**What you should do:**
Change every "red dot" in the items below to "blue marker" and reproduce all the items with nothing else altered. Omit the pictures from your answer.

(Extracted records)
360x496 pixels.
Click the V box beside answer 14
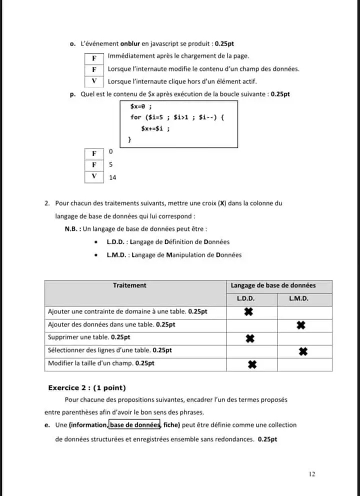94,176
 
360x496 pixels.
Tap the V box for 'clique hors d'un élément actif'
94,81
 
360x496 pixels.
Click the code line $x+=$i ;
155,128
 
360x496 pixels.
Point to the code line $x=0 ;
140,106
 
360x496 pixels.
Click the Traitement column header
130,286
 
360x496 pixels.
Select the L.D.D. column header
246,298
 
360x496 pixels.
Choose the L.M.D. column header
298,298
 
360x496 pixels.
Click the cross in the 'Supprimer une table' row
251,338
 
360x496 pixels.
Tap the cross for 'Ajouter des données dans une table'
300,325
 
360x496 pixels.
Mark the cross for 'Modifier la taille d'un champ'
252,364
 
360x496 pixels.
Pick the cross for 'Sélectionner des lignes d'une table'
302,352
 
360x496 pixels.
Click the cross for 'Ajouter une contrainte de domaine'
248,312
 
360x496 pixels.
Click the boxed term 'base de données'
134,425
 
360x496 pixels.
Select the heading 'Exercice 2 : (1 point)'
87,388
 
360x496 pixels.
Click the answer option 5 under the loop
110,164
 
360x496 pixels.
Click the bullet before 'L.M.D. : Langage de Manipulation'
96,255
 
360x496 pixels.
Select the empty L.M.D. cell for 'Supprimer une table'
304,338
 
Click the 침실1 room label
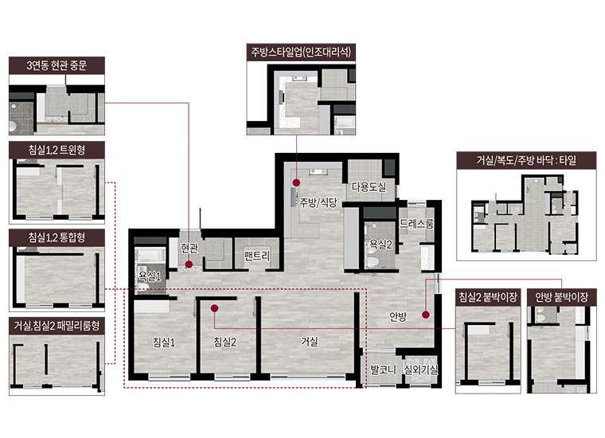(164, 342)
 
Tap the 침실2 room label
(225, 342)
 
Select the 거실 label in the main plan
(310, 341)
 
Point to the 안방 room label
(398, 317)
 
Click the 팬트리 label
(257, 256)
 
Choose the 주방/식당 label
(318, 202)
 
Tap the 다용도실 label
(369, 187)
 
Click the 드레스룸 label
(416, 224)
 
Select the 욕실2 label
(381, 244)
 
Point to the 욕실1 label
(150, 276)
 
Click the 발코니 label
(383, 370)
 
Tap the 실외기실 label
(421, 370)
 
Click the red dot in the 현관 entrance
(189, 264)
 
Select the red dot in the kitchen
(296, 182)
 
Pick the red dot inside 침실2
(214, 308)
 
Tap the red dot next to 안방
(426, 315)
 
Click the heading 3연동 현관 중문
(57, 65)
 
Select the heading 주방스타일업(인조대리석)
(301, 52)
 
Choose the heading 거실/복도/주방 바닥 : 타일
(526, 160)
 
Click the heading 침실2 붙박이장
(488, 297)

**Reply:**
360x496 pixels.
Click the V box beside answer 14
94,176
 
360x496 pixels.
Tap the V box for 'clique hors d'un élément actif'
94,81
 
360x496 pixels.
Click the code line $x+=$i ;
155,128
 
360x496 pixels.
Point to the code line $x=0 ;
140,106
 
360x496 pixels.
Click the Traitement column header
130,286
 
360x496 pixels.
Select the L.D.D. column header
246,298
 
360x496 pixels.
Choose the L.M.D. column header
298,298
 
360x496 pixels.
Click the cross in the 'Supprimer une table' row
251,338
 
360x496 pixels.
Tap the cross for 'Ajouter des données dans une table'
300,325
 
360x496 pixels.
Mark the cross for 'Modifier la taille d'un champ'
252,364
 
360x496 pixels.
Pick the cross for 'Sélectionner des lignes d'une table'
302,352
 
360x496 pixels.
Click the cross for 'Ajouter une contrainte de domaine'
248,312
 
360x496 pixels.
Click the boxed term 'base de données'
134,425
 
360x496 pixels.
Select the heading 'Exercice 2 : (1 point)'
87,388
 
360x496 pixels.
Click the answer option 5 under the loop
110,164
 
360x496 pixels.
Click the bullet before 'L.M.D. : Langage de Manipulation'
96,255
 
360x496 pixels.
Select the empty L.M.D. cell for 'Supprimer une table'
304,338
 
Click the 침실1 room label
(164, 342)
 
Tap the 침실2 room label
(225, 342)
 
Select the 거실 label in the main plan
(310, 341)
 
Point to the 안방 room label
(398, 317)
 
Click the 팬트리 label
(257, 256)
 
Choose the 주방/식당 label
(318, 202)
 
Tap the 다용도실 label
(369, 187)
 
Click the 드레스룸 label
(416, 224)
 
Select the 욕실2 label
(381, 244)
 
Point to the 욕실1 label
(150, 276)
 
Click the 발코니 label
(383, 370)
 
Tap the 실외기실 label
(421, 370)
 
Click the blue marker in the 현관 entrance
(189, 264)
 
Select the blue marker in the kitchen
(296, 182)
 
Pick the blue marker inside 침실2
(214, 308)
 
Tap the blue marker next to 안방
(426, 315)
 
Click the heading 3연동 현관 중문
(57, 65)
 
Select the heading 주방스타일업(인조대리석)
(301, 52)
 
Choose the heading 거실/복도/주방 바닥 : 타일
(526, 160)
 
Click the heading 침실2 붙박이장
(488, 297)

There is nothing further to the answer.